Correlation Subset Selection with corrselect"

Correlation Subset Selection with corrselect"
In corrselect: Correlation-Based Variable Subset Selection

knitr::opts_chunk$set(collapse = TRUE, comment = "#>")
library(corrselect)

Overview

corrselect identifies all maximal subsets of variables whose pairwise correlations stay below a chosen threshold. This process reduces multicollinearity and redundancy before modeling, while preserving interpretability. Unlike greedy or stepwise approaches, corrselect exhaustively searches for all valid subsets using fast, exact algorithms. It is fully model-agnostic, making it suitable as a preprocessing step for regression, clustering, feature selection, and other analyses.

Given a threshold ( t \in (0,1) ), the functions corrSelect() (data-frame interface) and MatSelect() (matrix interface) enumerate all maximal subsets ( S ) of variables satisfying:

[ \forall i, j \in S,\ i \neq j: \ |r_{ij}| < t ]

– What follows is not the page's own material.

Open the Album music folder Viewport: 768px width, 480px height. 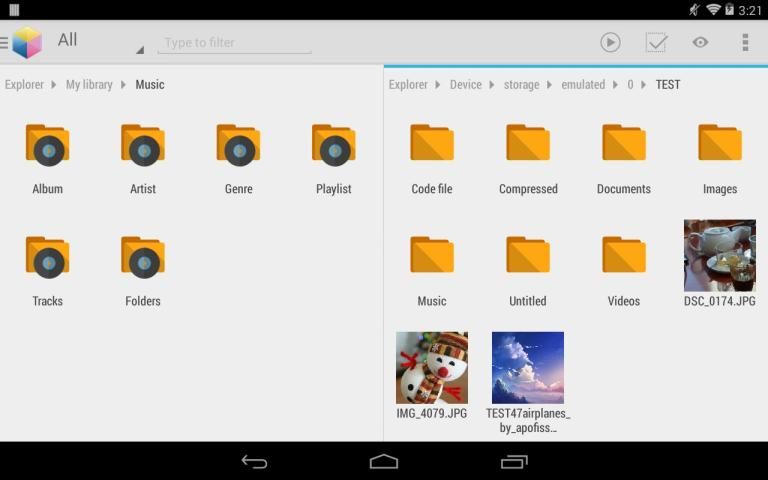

where (r_{ij}) denotes the chosen correlation measure between variables (i) and (j). Enumeration relies on two exact graph-theoretic algorithms:

Eppstein–Löffler–Strash (ELS), a degeneracy-ordered backtracking algorithm optimized for sparse graphs.
Bron–Kerbosch (BK), a classical recursive clique-finding method, with optional pivoting to reduce search space.

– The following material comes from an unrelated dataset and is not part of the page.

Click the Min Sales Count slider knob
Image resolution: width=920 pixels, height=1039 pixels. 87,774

Results are returned as a CorrCombo S4 object containing each subset’s variable names and summary statistics (avg_corr, min_corr, max_corr). You can then extract subsets from the original data via corrSubset(). Because the procedure does not depend on any downstream model, it cleanly separates “feature curation” from “model fitting” and supports multiple correlation measures (pearson, spearman, kendall, bicor, distance, maximal).

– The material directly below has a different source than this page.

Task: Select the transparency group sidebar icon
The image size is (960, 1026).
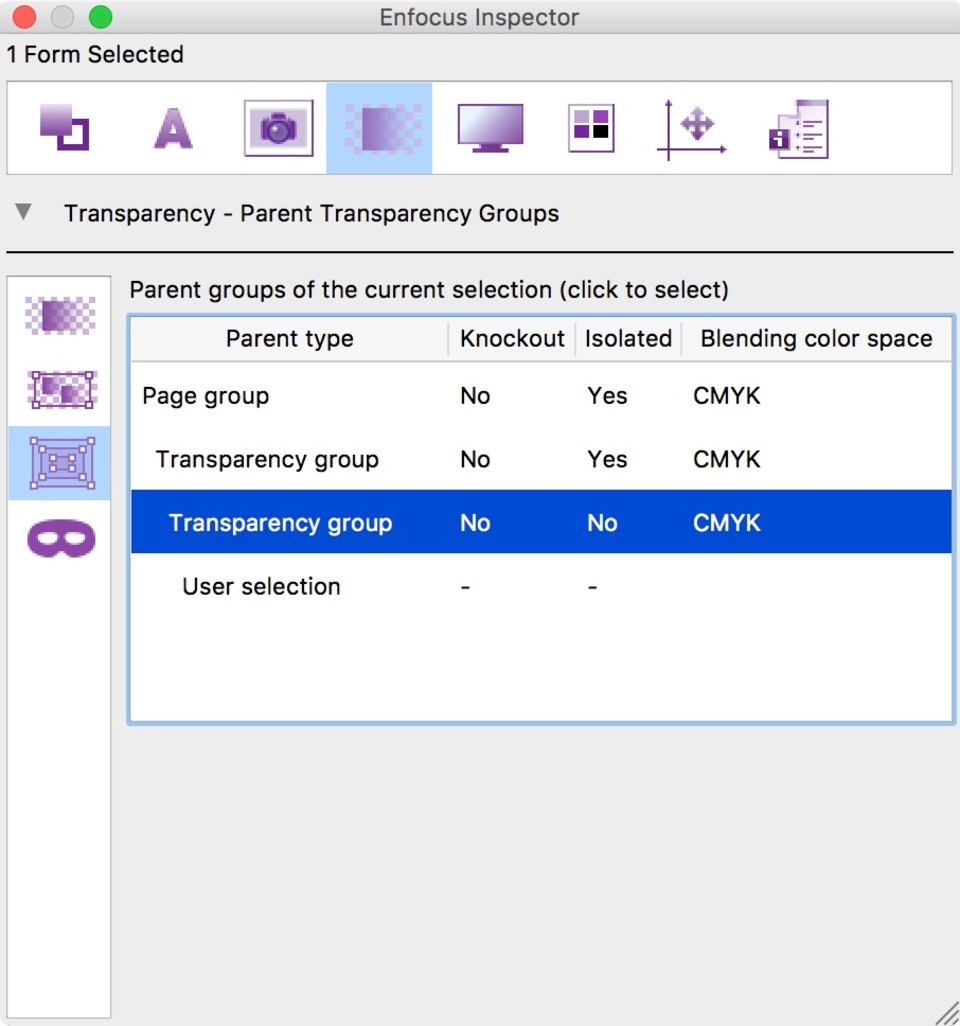Action: point(62,389)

Quick Start (`CorrSelect`)

Simulated numeric example

set.seed(42)
n <- 100
df <- data.frame(
  A = rnorm(n),
  B = rnorm(n),
  C = rnorm(n),
  D = rnorm(n),
  E = rnorm(n)
)
df$F <- df$A * 0.9 + rnorm(n, sd = 0.1)  # strongly correlated with A

Basic selection

res <- corrSelect(df, threshold = 0.7)
res
as.data.frame(res)

corrSubset(res, df, which = 1)[1:10,]

Forcing variables into all subsets

res2 <- corrSelect(df, threshold = 0.7, force_in = "A")
res2

Using a different correlation method

res3 <- corrSelect(df, threshold = 0.6, cor_method = "spearman")
res3

Matrix Interface (`MatSelect`)

If you already computed a correlation matrix or want to apply the method to precomputed correlations:

mat <- cor(df)
res4 <- MatSelect(mat, threshold = 0.7)
res4

Selecting subsets:

MatSelect(mat, threshold = 0.5)

Force variable 1 into every subset:

MatSelect(mat, threshold = 0.5, force_in = 1)

Mixed Data Types (`assocSelect`)

df_ass <- data.frame(
  height = rnorm(15, 170, 10),
  weight = rnorm(15, 70, 12),
  group  = factor(rep(LETTERS[1:3], each = 5)),
  score  = ordered(sample(c("low","med","high"), 15, TRUE))
)

# keep every subset whose internal associations ≤ 0.6
res5 <- assocSelect(df_ass, threshold = 0.6)
res5

Changing Correlation Method

By default, corrSelect() uses Pearson correlation. You can choose alternatives with the cor_method argument:

"pearson": linear correlation (default)
"spearman": rank-based monotonic association
"kendall": Kendall’s tau
"bicor": robust biweight midcorrelation (WGCNA::bicor)
"distance": distance correlation (energy::dcor)
"maximal": maximal information coefficient (minerva::mine)

Example:

res6 <- corrSelect(df, threshold = 0.7, cor_method = "spearman")
res6

Handling Mixed Data Types

The function assocSelect() extends corrSelect() to support mixed data types — including numeric, factor, and ordered variables — by using appropriate association measures for each variable pair.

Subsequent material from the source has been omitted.